其他分享
首页 > 其他分享> > Lab1:实现简单的MapReduce框架

Lab1:实现简单的MapReduce框架

作者:互联网

1.目标

Lab1提供了单机串行的MR框架,可以直接运行。需要改写为Master-Slave式的架构,lab1也提供的调用框架和RPC通信示例,我们的任务聚焦在MR框架即可,主要实现的内容为:

  1. Worker不断请求Map任务,Coordinator将Map Task分发给Worker(一个原始输入文件对应一个Map Task)

  2. Map阶段
    a) Worker处理输入文件,Map函数输入为(filename string,content string),其中filename为输入文件名,content为该文件的内容,输出为KV数组;
    b) 我们需要将相同Key的二元组聚集到一起,然后根据Lab1提供的ihash函数将ihash(Key)%ReduceN相同的二元组写到同一中间文件;其中ReduceN为Lab1设定的Reduce job数目。如果我们输入文件为M,那么总的中间文件数目应小于等于M*ReduceN

  3. Worker不断请求Rudce任务,Coordinator将Reduce Task分发给Worker(一个ReduceID对应一个Reduce Job,这里的Job我理解的是Master一次性发给Worker的批量数据,在下次请求Job前,Work需要先把这次的数据处理完)

  4. Reduce阶段
    a) Worker处理ReduceId对应的所有文件,由于一个中间文件中可能有不同的Key,我们需要先聚集相同Key的二元组,然后分别给Reduce处理
    b) Reduce完成后,写入最终文件即可

2.实现

2.1 Worker端

worker.go

我们的Worker会不断的向Master请求任务,Master会将自己的状态(进行到哪一步)同步给Worker,Worker根据自己的状态决定请求Map Task还是Reduce Task

我们封装了Map函数,在调用应用层的Reduce之前,首先处理好数据;在调用之后,写入文件

func DoMap(reduceMax int, mapDone *bool, mapf func(string, string) []KeyValue) {
    //get map task
    reply := GetMapFileReply{}
    getMapFile(&reply, mapDone)
    //get content
    if reply.MaptaskNumber >= 0 {

        file, err := os.Open(reply.Filename)
        if err != nil {
            log.Fatalf("cannot open %v", reply.Filename)
        }
        content, err := ioutil.ReadAll(file)
        if err != nil {
            log.Fatalf("cannot read %v", reply.Filename)
        }
        file.Close()
        //call application map function
        kva := mapf(reply.Filename, string(content))

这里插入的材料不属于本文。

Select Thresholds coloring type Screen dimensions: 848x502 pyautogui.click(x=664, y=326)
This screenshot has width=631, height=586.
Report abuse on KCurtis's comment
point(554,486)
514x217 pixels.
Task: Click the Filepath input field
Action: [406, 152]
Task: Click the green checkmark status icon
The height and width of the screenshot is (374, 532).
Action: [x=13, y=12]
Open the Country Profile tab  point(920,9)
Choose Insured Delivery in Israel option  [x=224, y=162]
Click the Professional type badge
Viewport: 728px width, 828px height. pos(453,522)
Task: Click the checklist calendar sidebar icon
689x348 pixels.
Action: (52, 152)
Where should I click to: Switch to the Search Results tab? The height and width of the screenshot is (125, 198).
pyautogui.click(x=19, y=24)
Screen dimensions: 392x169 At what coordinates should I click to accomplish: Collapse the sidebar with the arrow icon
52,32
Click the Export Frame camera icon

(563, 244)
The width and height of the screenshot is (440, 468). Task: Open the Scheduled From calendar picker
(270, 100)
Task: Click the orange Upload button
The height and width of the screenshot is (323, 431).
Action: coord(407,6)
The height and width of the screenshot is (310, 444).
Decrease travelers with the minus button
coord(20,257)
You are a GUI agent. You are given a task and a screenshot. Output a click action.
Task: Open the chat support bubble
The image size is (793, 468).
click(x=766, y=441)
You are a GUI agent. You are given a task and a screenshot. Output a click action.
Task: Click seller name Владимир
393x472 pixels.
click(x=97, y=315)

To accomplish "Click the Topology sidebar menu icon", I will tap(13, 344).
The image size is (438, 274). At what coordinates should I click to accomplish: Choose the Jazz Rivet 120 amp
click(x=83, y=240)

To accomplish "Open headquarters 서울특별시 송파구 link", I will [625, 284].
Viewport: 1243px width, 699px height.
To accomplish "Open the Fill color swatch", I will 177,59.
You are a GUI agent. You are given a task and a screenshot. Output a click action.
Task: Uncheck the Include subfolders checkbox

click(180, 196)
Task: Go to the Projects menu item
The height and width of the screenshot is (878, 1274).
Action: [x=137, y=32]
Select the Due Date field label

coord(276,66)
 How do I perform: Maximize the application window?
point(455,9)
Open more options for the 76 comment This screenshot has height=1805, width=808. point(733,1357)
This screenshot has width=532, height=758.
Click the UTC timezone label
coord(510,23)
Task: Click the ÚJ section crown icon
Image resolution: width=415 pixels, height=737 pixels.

        sort.Sort(ByKey(kva))

        i := 0
        mapOutFileName := []string{}
        mapOutTmp2Final := make(map[string]string)
        mapOutFileContent := make(map[int][]MapOut)
        //split the content by key
        for i < len(kva) {
            j := i + 1
            for j < len(kva) && kva[j].Key == kva[i].Key {
                j++
            }
            mapout := MapOut{}
            for k := i; k < j; k++ {
                mapout.Value = append(mapout.Value, kva[k].Value)
            }
            mapout.Key = kva[i].Key
            reduceId := ihash(kva[i].Key) % reduceMax
            _, ok := mapOutFileContent[reduceId]
            if !ok {
                filename := "mr-" + strconv.Itoa(reply.MaptaskNumber) + "-" + strconv.Itoa(reduceId)
                //fmt.Println("file name is " + filename)
                mapOutFileName = append(mapOutFileName, filename)
            }
            mapOutFileContent[reduceId] = append(mapOutFileContent[reduceId], mapout)
            i = j
        }
        //generate the intermediate file
        for _, filename := range mapOutFileName {
            //get reduceId according to intermediate file name
            suffix := strings.Split(filename, "-")
            reduceId, _ := strconv.Atoi(suffix[2])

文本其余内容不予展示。